Copy out every line of the material below verbatim, without omitting or altering any line.

-*-*-

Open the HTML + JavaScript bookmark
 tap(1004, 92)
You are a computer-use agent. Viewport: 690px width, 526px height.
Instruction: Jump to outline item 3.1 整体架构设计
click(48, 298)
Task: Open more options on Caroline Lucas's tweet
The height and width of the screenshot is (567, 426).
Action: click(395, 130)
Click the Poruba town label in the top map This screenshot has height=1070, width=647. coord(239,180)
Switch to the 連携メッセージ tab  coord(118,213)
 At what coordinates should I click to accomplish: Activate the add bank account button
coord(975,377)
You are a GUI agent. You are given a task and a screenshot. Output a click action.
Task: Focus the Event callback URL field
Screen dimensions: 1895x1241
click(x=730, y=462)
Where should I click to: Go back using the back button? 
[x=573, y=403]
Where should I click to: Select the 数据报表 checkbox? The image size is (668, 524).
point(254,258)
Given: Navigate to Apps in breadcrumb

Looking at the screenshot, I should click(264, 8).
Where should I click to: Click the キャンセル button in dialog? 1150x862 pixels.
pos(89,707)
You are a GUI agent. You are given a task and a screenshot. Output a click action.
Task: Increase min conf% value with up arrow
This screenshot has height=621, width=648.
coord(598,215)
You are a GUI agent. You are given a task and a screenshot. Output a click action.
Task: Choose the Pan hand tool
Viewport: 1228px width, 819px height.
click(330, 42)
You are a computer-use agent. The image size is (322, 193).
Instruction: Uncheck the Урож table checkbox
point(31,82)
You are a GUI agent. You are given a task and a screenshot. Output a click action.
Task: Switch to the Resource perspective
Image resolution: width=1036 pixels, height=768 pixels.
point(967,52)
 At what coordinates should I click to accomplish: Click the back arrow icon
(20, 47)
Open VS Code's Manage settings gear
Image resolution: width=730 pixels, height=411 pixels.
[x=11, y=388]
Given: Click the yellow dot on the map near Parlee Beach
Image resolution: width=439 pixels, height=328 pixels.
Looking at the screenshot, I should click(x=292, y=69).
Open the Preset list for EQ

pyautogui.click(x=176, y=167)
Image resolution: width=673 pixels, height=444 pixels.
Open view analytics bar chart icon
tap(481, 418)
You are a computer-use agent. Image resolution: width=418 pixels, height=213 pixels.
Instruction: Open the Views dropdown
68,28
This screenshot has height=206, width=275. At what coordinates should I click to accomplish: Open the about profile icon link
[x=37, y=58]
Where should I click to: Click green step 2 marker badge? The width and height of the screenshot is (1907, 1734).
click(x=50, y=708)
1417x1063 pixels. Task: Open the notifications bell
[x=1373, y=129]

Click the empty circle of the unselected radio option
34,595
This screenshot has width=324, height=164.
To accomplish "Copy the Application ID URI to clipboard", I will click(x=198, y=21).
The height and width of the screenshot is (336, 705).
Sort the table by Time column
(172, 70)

-*-*-

#### [WORKED ANSWER]
Open the HTML + JavaScript bookmark
 tap(1004, 92)
You are a computer-use agent. Viewport: 690px width, 526px height.
Instruction: Jump to outline item 3.1 整体架构设计
click(48, 298)
Task: Open more options on Caroline Lucas's tweet
The height and width of the screenshot is (567, 426).
Action: click(395, 130)
Click the Poruba town label in the top map This screenshot has height=1070, width=647. coord(239,180)
Switch to the 連携メッセージ tab  coord(118,213)
 At what coordinates should I click to accomplish: Activate the add bank account button
coord(975,377)
You are a GUI agent. You are given a task and a screenshot. Output a click action.
Task: Focus the Event callback URL field
Screen dimensions: 1895x1241
click(x=730, y=462)
Where should I click to: Go back using the back button? 
[x=573, y=403]
Where should I click to: Select the 数据报表 checkbox? The image size is (668, 524).
point(254,258)
Given: Navigate to Apps in breadcrumb

Looking at the screenshot, I should click(264, 8).
Where should I click to: Click the キャンセル button in dialog? 1150x862 pixels.
pos(89,707)
You are a GUI agent. You are given a task and a screenshot. Output a click action.
Task: Increase min conf% value with up arrow
This screenshot has height=621, width=648.
coord(598,215)
You are a GUI agent. You are given a task and a screenshot. Output a click action.
Task: Choose the Pan hand tool
Viewport: 1228px width, 819px height.
click(330, 42)
You are a computer-use agent. The image size is (322, 193).
Instruction: Uncheck the Урож table checkbox
point(31,82)
You are a GUI agent. You are given a task and a screenshot. Output a click action.
Task: Switch to the Resource perspective
Image resolution: width=1036 pixels, height=768 pixels.
point(967,52)
 At what coordinates should I click to accomplish: Click the back arrow icon
(20, 47)
Open VS Code's Manage settings gear
Image resolution: width=730 pixels, height=411 pixels.
[x=11, y=388]
Given: Click the yellow dot on the map near Parlee Beach
Image resolution: width=439 pixels, height=328 pixels.
Looking at the screenshot, I should click(x=292, y=69).
Open the Preset list for EQ

pyautogui.click(x=176, y=167)
Image resolution: width=673 pixels, height=444 pixels.
Open view analytics bar chart icon
tap(481, 418)
You are a computer-use agent. Image resolution: width=418 pixels, height=213 pixels.
Instruction: Open the Views dropdown
68,28
This screenshot has height=206, width=275. At what coordinates should I click to accomplish: Open the about profile icon link
[x=37, y=58]
Where should I click to: Click green step 2 marker badge? The width and height of the screenshot is (1907, 1734).
click(x=50, y=708)
1417x1063 pixels. Task: Open the notifications bell
[x=1373, y=129]

Click the empty circle of the unselected radio option
34,595
This screenshot has width=324, height=164.
To accomplish "Copy the Application ID URI to clipboard", I will click(x=198, y=21).
The height and width of the screenshot is (336, 705).
Sort the table by Time column
(172, 70)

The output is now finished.